## DIRECTIONS
1. In the excerpt about the European Union's new New York offices, which address are the EU's New York employees moving to?
2. Transcribe the passage from the excerpt about the European Union's new New York offices, starting at "The potential break" and ending at "close on December 23, 2011.".

## EXCERPT
----
The European Union is putting its money where its mouth is. Never taking the slightest blame for euro woes, its New York employees are moving to new offices at 666 Third Avenue. The EU's United Nations delegation will "take about 45,000 square feet .... and pay about $60 a square foot annually for 15 years...." reported Bloomberg on December 23, 2011. Negotiations with its prospective new landlord, Tishman Speyer Properties L.P., are nearing completion. The real estate company should consider an anti-EU hedge at the moment the EU signs up.

Sixty Euro employees will occupy the space (per Bloomberg). This works out to a 25-by-30 square-foot office for each. "Austerity" is imposed on the lower 99%, but not yet in Brussels, Strasbourg, or points west.

The potential break up of the European Union is more a consideration for a landlord holding a fifteen-year lease agreement than for the average investor. Yet, current havoc and future bedlam are clearly underpriced in all markets. European and U.S. mispricings will be discussed here.

The S&P 500 volatility index - the VIX - is a measurement of volatility expectations. It has fallen 50% since the (latest) agreement to save the euro was announced. From 30.59 on December 8, 2011, (the Eurocrats trumpeted their fiscal union pact on December 9, 2011) the VIX fell to a 20.72 close on December 23, 2011.

Whether or not fiscal continence is the route to euro salvation does not seem to matter. As discussed in The Rotten Heart of Europe, the Euro establishment (Brussels, banks, and bond markets) vectored towards that conclusion. Having done so, the implied volatility of markets is a derivative of what negotiators accomplished on December 9th.

European Voice, a Brussels-based, English-language newspaper "maintains an independent stance regarding the affairs of the European Union." So it claims. It is owned by the Economist Group. This disabuses the notion of neutrality. The Economist's heart, soul, liver, and spleen promote the European Union over national sovereignty.
----
## PROVIDED DATA
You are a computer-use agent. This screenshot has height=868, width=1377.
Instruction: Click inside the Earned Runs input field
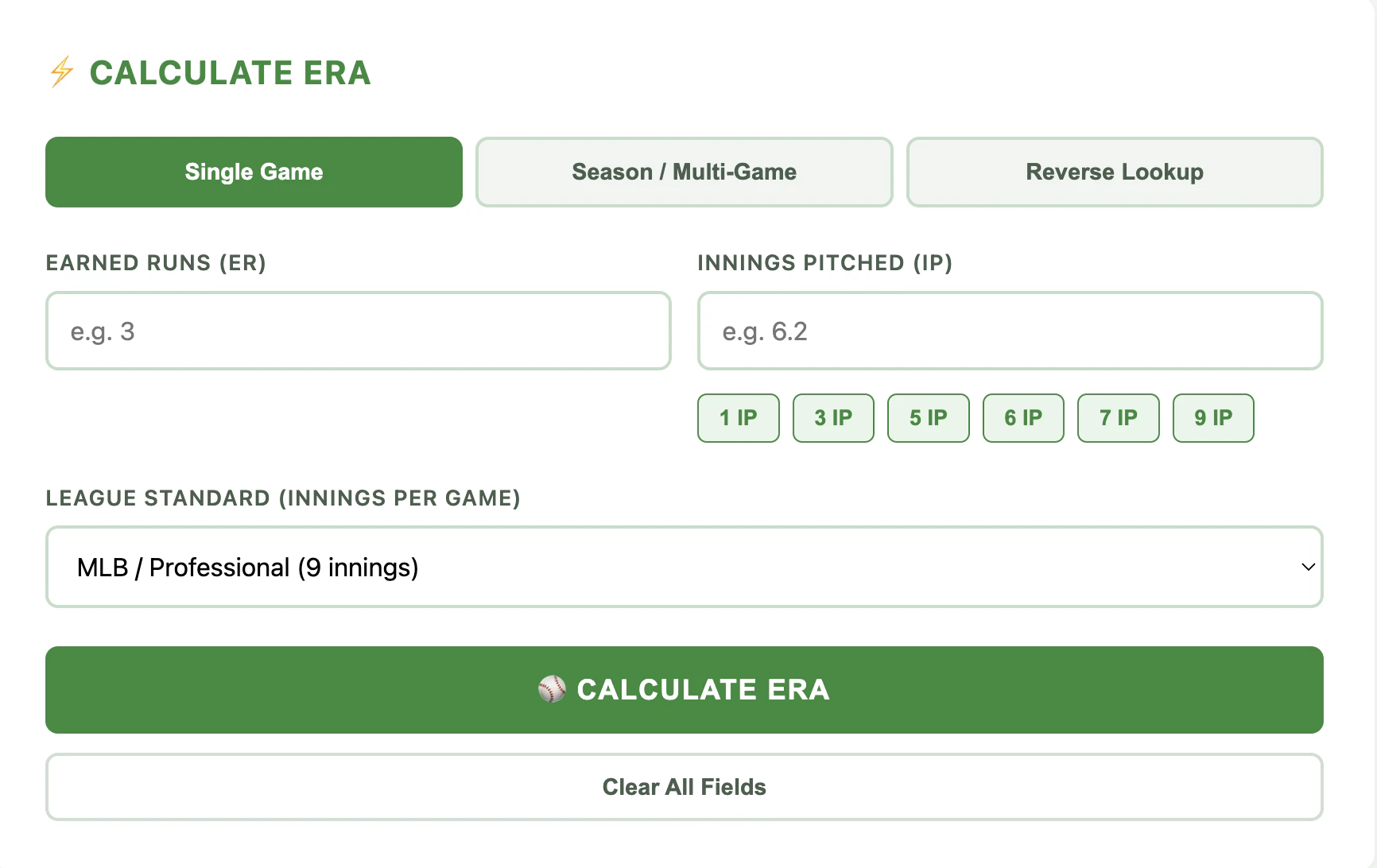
----
## EXPECTED ANSWERS
1. 666 Third Avenue.

2.
The potential break up of the European Union is more a consideration for a landlord holding a fifteen-year lease agreement than for the average investor. Yet, current havoc and future bedlam are clearly underpriced in all markets. European and U.S. mispricings will be discussed here.

The S&P 500 volatility index - the VIX - is a measurement of volatility expectations. It has fallen 50% since the (latest) agreement to save the euro was announced. From 30.59 on December 8, 2011, (the Eurocrats trumpeted their fiscal union pact on December 9, 2011) the VIX fell to a 20.72 close on December 23, 2011.